══ Listed entries ══

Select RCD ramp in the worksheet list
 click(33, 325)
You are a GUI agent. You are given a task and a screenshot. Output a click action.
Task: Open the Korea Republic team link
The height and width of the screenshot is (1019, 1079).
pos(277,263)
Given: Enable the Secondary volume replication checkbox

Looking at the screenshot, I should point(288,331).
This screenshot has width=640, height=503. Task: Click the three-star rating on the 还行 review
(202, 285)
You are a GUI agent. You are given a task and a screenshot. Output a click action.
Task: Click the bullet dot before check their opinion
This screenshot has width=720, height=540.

═══

- **Your objective**: An exact copy is needed of the closing lines of the entries above, counting from the one that contains "The height and" and including it and the last.

- **Response to the exercise**:
The height and width of the screenshot is (1019, 1079).
pos(277,263)
Given: Enable the Secondary volume replication checkbox

Looking at the screenshot, I should point(288,331).
This screenshot has width=640, height=503. Task: Click the three-star rating on the 还行 review
(202, 285)
You are a GUI agent. You are given a task and a screenshot. Output a click action.
Task: Click the bullet dot before check their opinion
This screenshot has width=720, height=540.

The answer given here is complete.